### Reading passage
Bryan Voltaggio seeks a Top Chef title, but his food inspires beyond the plate

TOP CHEF -- "Michael’s Santa Monica" Episode 1711 -- Pictured: Bryan Voltaggio -- (Photo by: Nicole Weingart/Bravo)
TOP CHEF -- "Michael’s Santa Monica" Episode 1711 -- Pictured: Bryan Voltaggio -- (Photo by: Nicole Weingart/Bravo) /

Returning to Top Chef, Bryan Voltaggio fights for the title, but his food creativity excites beyond the competition.

Bryan Voltaggio is one of the fan favorites to return on Top Chef All Stars LA. After being a finalist in both Top Chef Season 6 and Top Chef Masters, the culinary competition veteran still craves that elusive title. While Chef Bryan has had much success beyond the Bravo culinary competition, he wants to add that winner accolade to his resume.

Looking at his culinary career, Bryan Voltaggio has honed his craft. From the Culinary Institute of America to working in Michelin star restaurants to James Beard nominations to his celebrated restaurants, Voltaggio blends knowledge, experience and passion into his menus. While a dish might employ elevated techniques and ingredients, the flavors tend to spark a food memory.

Recently, I had the opportunity to speak to Chef Bryan about his Top Chef experience, some of his culinary inspiration and how he strives to help the food insecure.

As the only chef to compete both on Top Chef and Top Chef Masters, the familiarity with the culinary competition could be an advantage for the celebrated chef. Still, he took this experience as an opportunity to focus on food and cooking without the real-world distractions.

Chef Bryan related the competition to a “Top Chef summer camp.” Even though one episode had a real camp vibe, it is more of the concept where everyone is focused on the competition. Chef Bryan admitted that he does like to compete. Even though he finds the competition grueling, the opportunity to focus on food excites him and was even a little “therapeutic.”

Still, he understood that this third time around wasn’t going to be a walk in the park. It was more than just knowing the chefs that were in the competition, it was balancing his way of cooking within the parameters of the challenges.

Is there a Quickfire curse?

As seen in his numerous appearances, Quickfire Challenges are not his friend. Whether it is the time constraint or the narrow theme, sometimes those cooking limitations tend to stifle his creativity. It isn’t that he doesn’t want to stay within the parameters, it just doesn’t always seem to work.

Chef Bryan admitted that his Quickfire Challenges may not be his strong suit. As seen in this season’s competition, those bottom dishes are not because the dish was bad, it was because the dish did not take into account the challenge. Sometimes the rules of the game are just as important as the well-executed dish.

Regardless of the outcome, he embraces every challenge and puts out delicious food. It might not be the best interpretation for that challenge, but it is his spin on the ingredients in front of him.

### The data
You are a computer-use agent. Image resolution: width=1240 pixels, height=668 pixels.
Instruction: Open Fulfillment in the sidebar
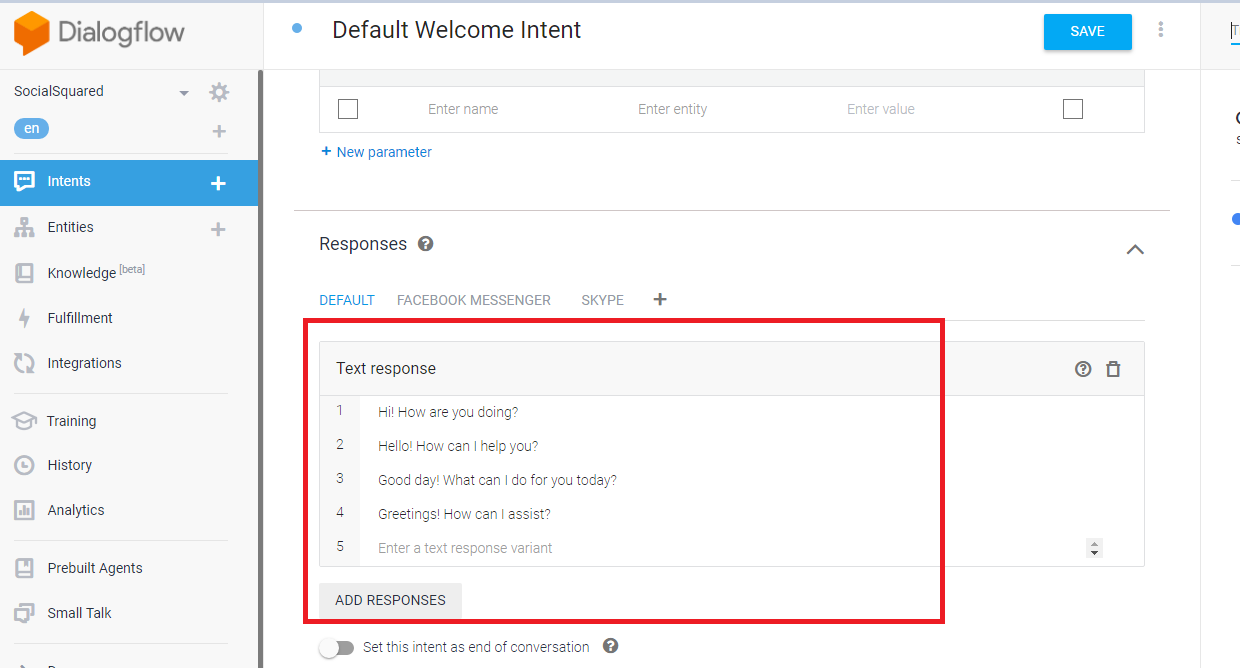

### Task 1
Using the Bryan Voltaggio article, decide whether each statement agrees with it. Answer yes or no for each, and quote the deciding words. (a) Voltaggio was a finalist in both Top Chef Season 6 and Top Chef Masters. (b) Voltaggio says Quickfire Challenges are his strongest part of the competition. (c) Voltaggio compared the competition to a summer camp.
### Task 2
Reproduce the section of the Bryan Voltaggio article that begins at the words "Looking at his" and stops after "the real-world distractions.".

### Response 1
(a) Yes: "After being a finalist in both Top Chef Season 6 and Top Chef Masters"
(b) No: "Chef Bryan admitted that his Quickfire Challenges may not be his strong suit."
(c) Yes: "Chef Bryan related the competition to a “Top Chef summer camp.”"

### Response 2
Looking at his culinary career, Bryan Voltaggio has honed his craft. From the Culinary Institute of America to working in Michelin star restaurants to James Beard nominations to his celebrated restaurants, Voltaggio blends knowledge, experience and passion into his menus. While a dish might employ elevated techniques and ingredients, the flavors tend to spark a food memory.

Recently, I had the opportunity to speak to Chef Bryan about his Top Chef experience, some of his culinary inspiration and how he strives to help the food insecure.

As the only chef to compete both on Top Chef and Top Chef Masters, the familiarity with the culinary competition could be an advantage for the celebrated chef. Still, he took this experience as an opportunity to focus on food and cooking without the real-world distractions.